The Devil Wears Prada

One of my earliest jobs when I moved here to the big city was in the rarified world of contemporary art. And, in my career since, I have had a number of devil-bosses. So the film "The Devil Wears Prada," was tremendously enjoyable and hysterically familiar.

However, the filmmakers have taken pains to demonstrate how competent boss-from-hell, Miranda Priestley, is. She is shown at an editorial meeting, gala events, working late hours on her computer, and nightly reviewing her upcoming magazine at home. She is blunt, arrogant, opinionated and imposing, but she is unmistakably competent. This is surely a Hollywood conceit, because my devil-bosses have been, to a one, astonishingly incompetent. If they have shown genius, it is at deflecting responsibility, claiming credit for ideas and projects that they attempted to undermine, and unabashed cluelessness.

Miranda's coat-tossing is imperious, but it's also a shorthand for "I'm here. Let's get to work and make fashion news happen." I knew a coat-tosser in the art world (really), but it was all about making an entrance. The only message was, "I'm here. One of you little people, fetch me some coffee." Later, my boss' boss, the actual real-life model for Martha in Edward Albee's Who's Afraid of Virginia Woolf?, only deigned to come to meetings if food was being served, and then only if she was able to choose the restaurant. Six or seven people participated in this charade monthly; the real meetings took place informally without her. The boss-from-hell's presence inspires stifled sniggers more than creative ideas.

Miranda Priestley knows what is going on in her organization and in her field. Although she doesn't engage in small talk or traffic in personal confidences, she KNOWS what everyone is doing. In fact, her proteges are quite loyal to her. At the finale of the film, Miranda makes an unsolicited phone call to recommend the hapless heroine for a new job. Now that is real movie magic. The devil-bosses I have worked for do not know what their co-workers and subordinates do, nor do they care.

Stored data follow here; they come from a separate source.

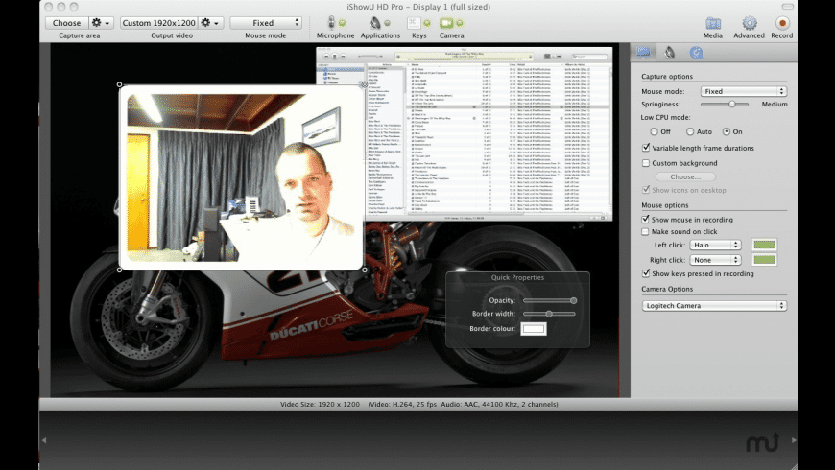Image resolution: width=835 pixels, height=470 pixels.
Task: Switch to the video capture settings tab
Action: tap(643, 53)
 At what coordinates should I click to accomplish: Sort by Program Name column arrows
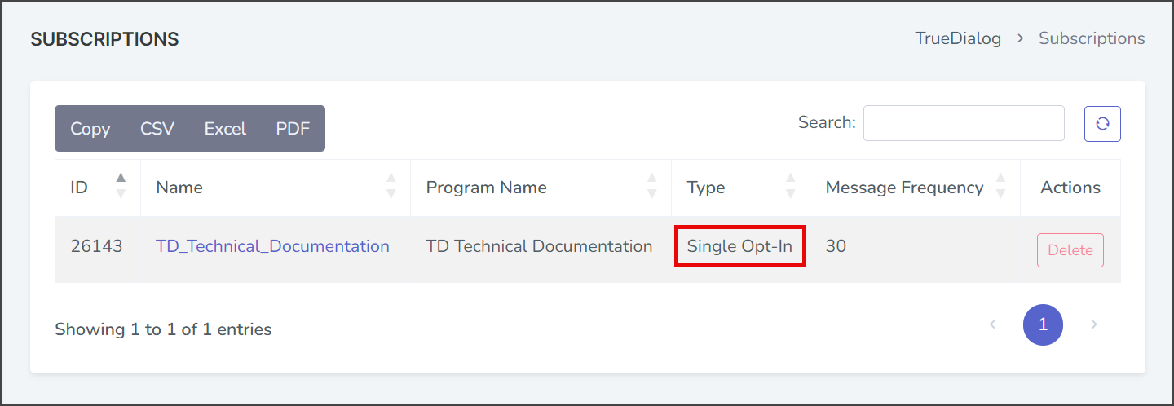(651, 186)
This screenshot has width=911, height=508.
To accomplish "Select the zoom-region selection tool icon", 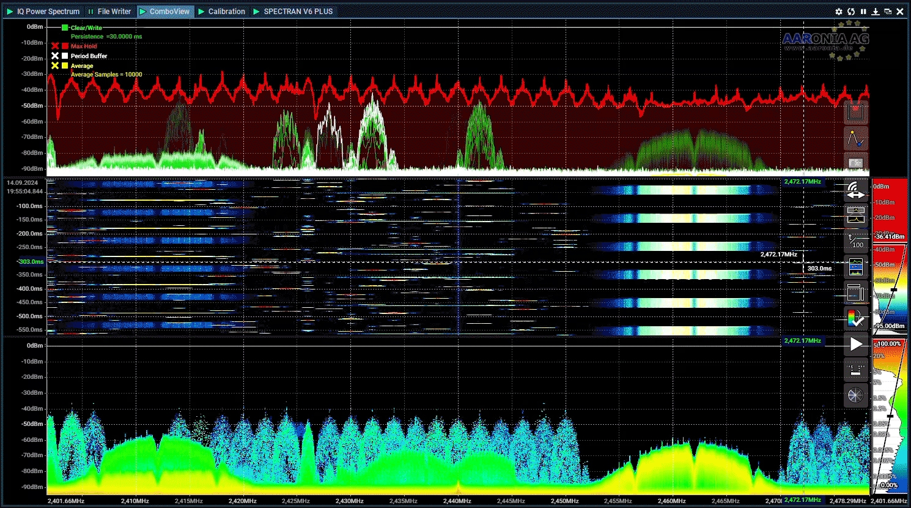I will (855, 112).
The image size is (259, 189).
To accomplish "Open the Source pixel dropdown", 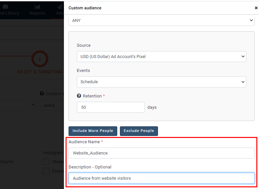I will pos(161,57).
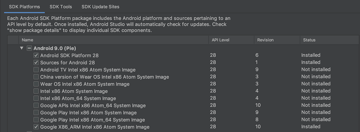Image resolution: width=360 pixels, height=132 pixels.
Task: Uncheck Android SDK Platform 28
Action: (x=36, y=55)
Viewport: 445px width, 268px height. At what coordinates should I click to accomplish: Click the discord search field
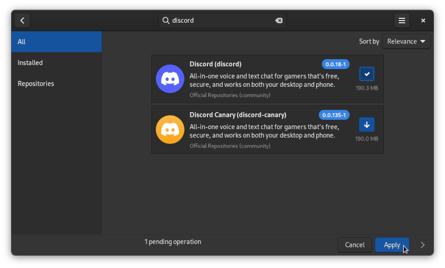[x=223, y=21]
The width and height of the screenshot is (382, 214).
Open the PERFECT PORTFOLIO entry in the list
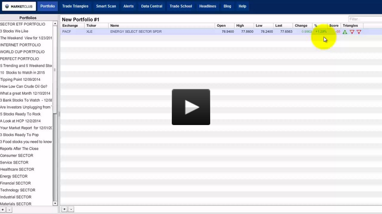pyautogui.click(x=20, y=59)
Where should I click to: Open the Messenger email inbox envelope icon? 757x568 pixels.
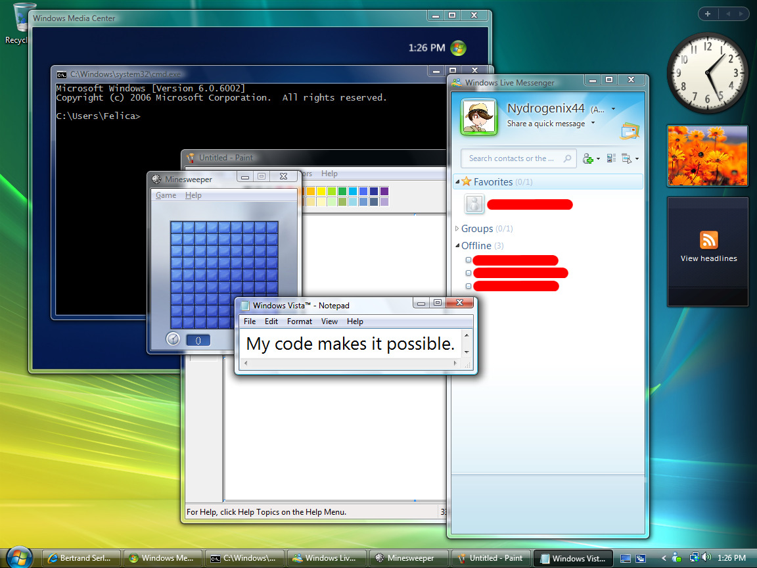pyautogui.click(x=630, y=130)
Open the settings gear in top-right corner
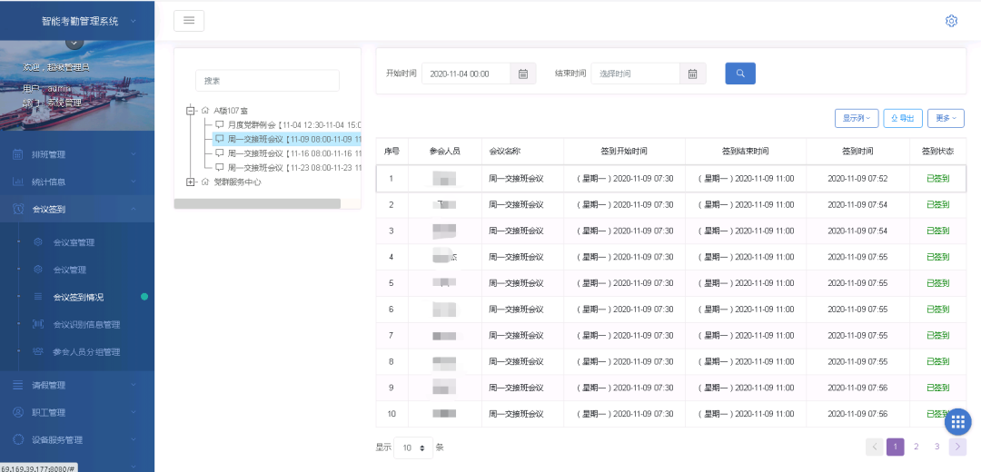 [x=951, y=21]
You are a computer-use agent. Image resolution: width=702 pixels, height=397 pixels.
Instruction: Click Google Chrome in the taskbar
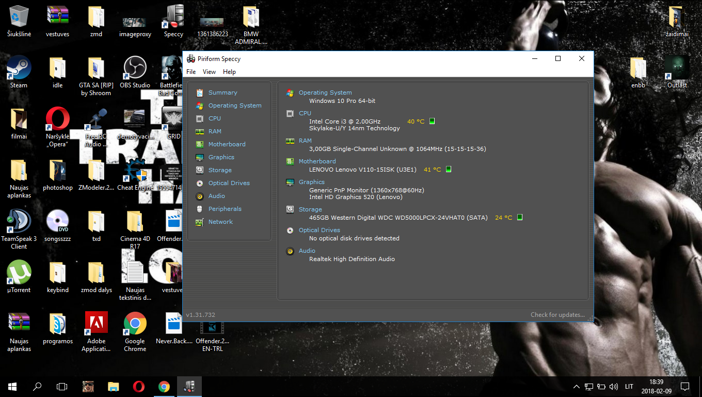pos(164,387)
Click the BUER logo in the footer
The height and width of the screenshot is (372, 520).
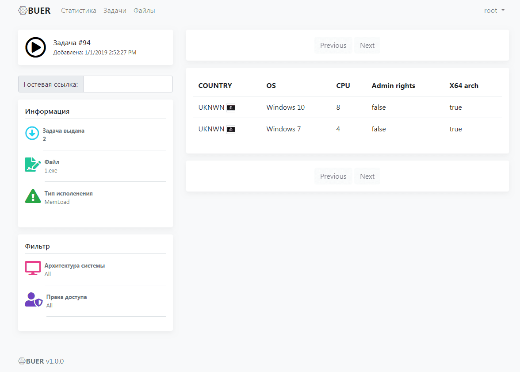[x=31, y=361]
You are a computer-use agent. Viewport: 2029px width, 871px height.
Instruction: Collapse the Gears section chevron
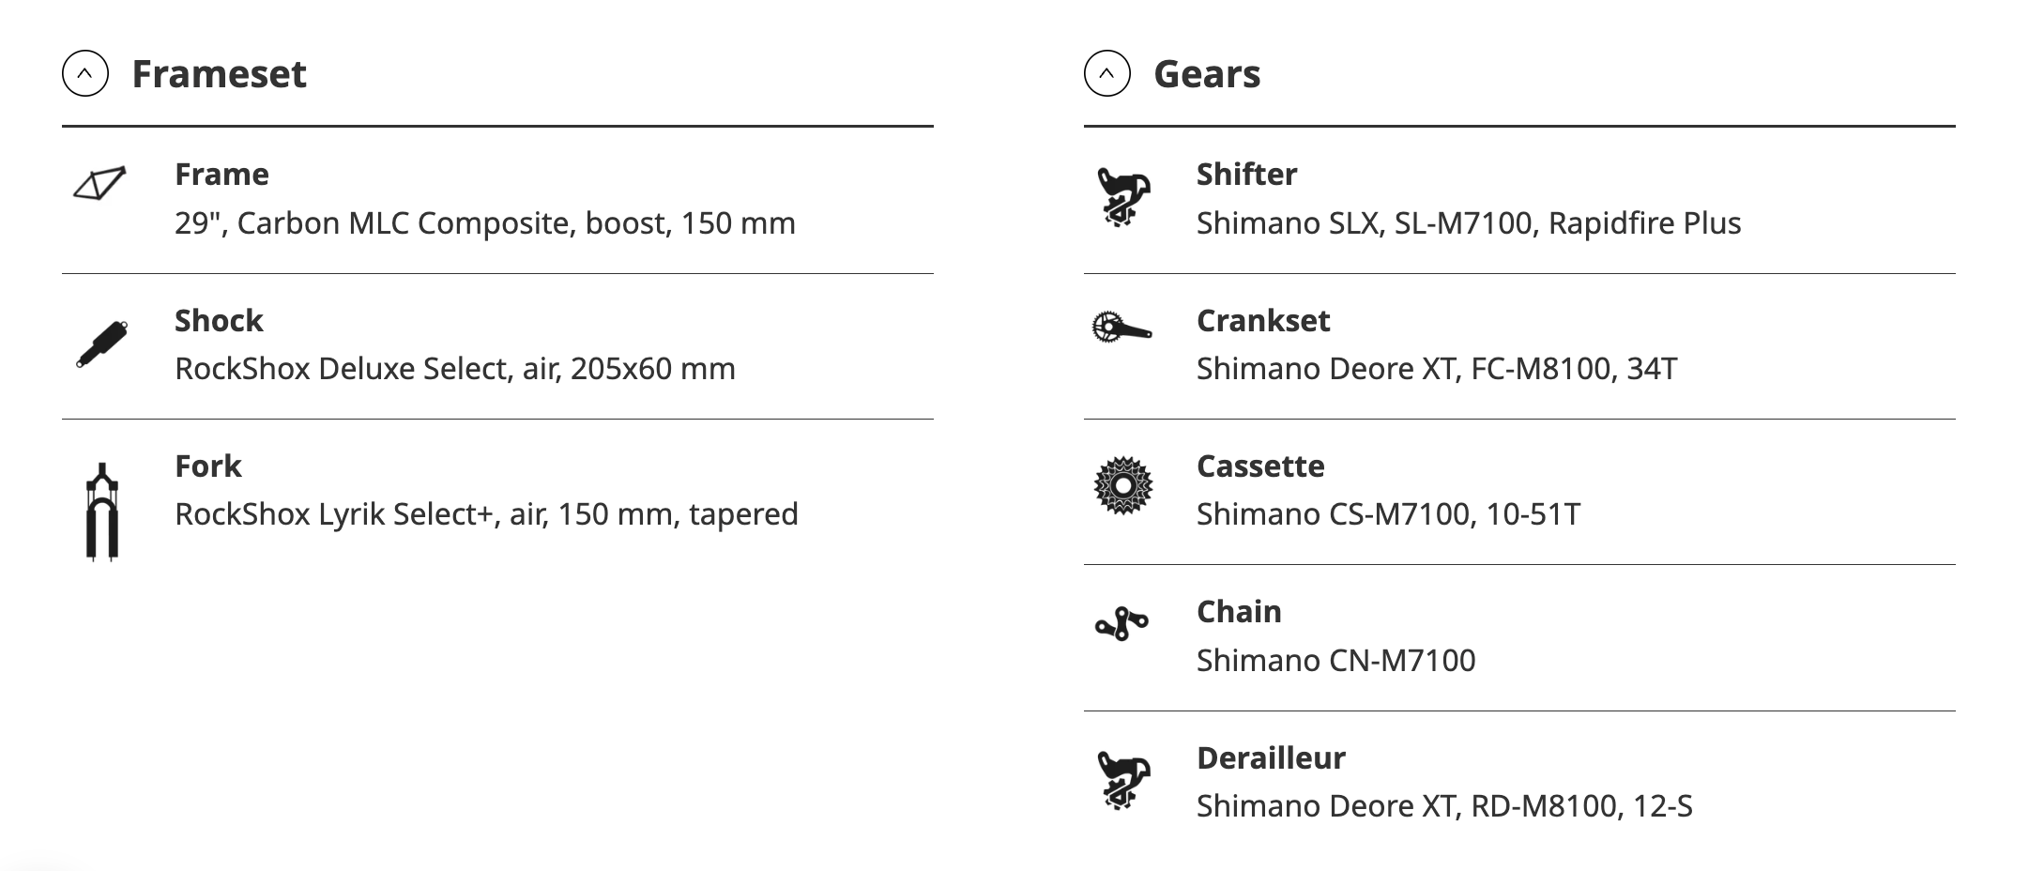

We regularly kept our boss busy for weeks criticizing the copy for donor solicitation letters through drafts 6, 15, 20 . . . draft 3 had gone to the printer and into the mail, weeks ago, on schedule. Once fearing the worst, I asked a friend to phone a former boss to ask for reference for me. He told her that he remembered my name, but could not remember what job I had had with the organization. (I had left about two months before.)

Supervisors are unlikely to attend charm school any time soon. However, a wonderful boss I had early on once told me, "When you have a good boss, you learn about yourself: when you have a bad boss, you learn about other people." Though I would not relish having Miranda Priestly for a boss, the employees of fictional RUNWAY magazine are on their best game in both fashion and people skills.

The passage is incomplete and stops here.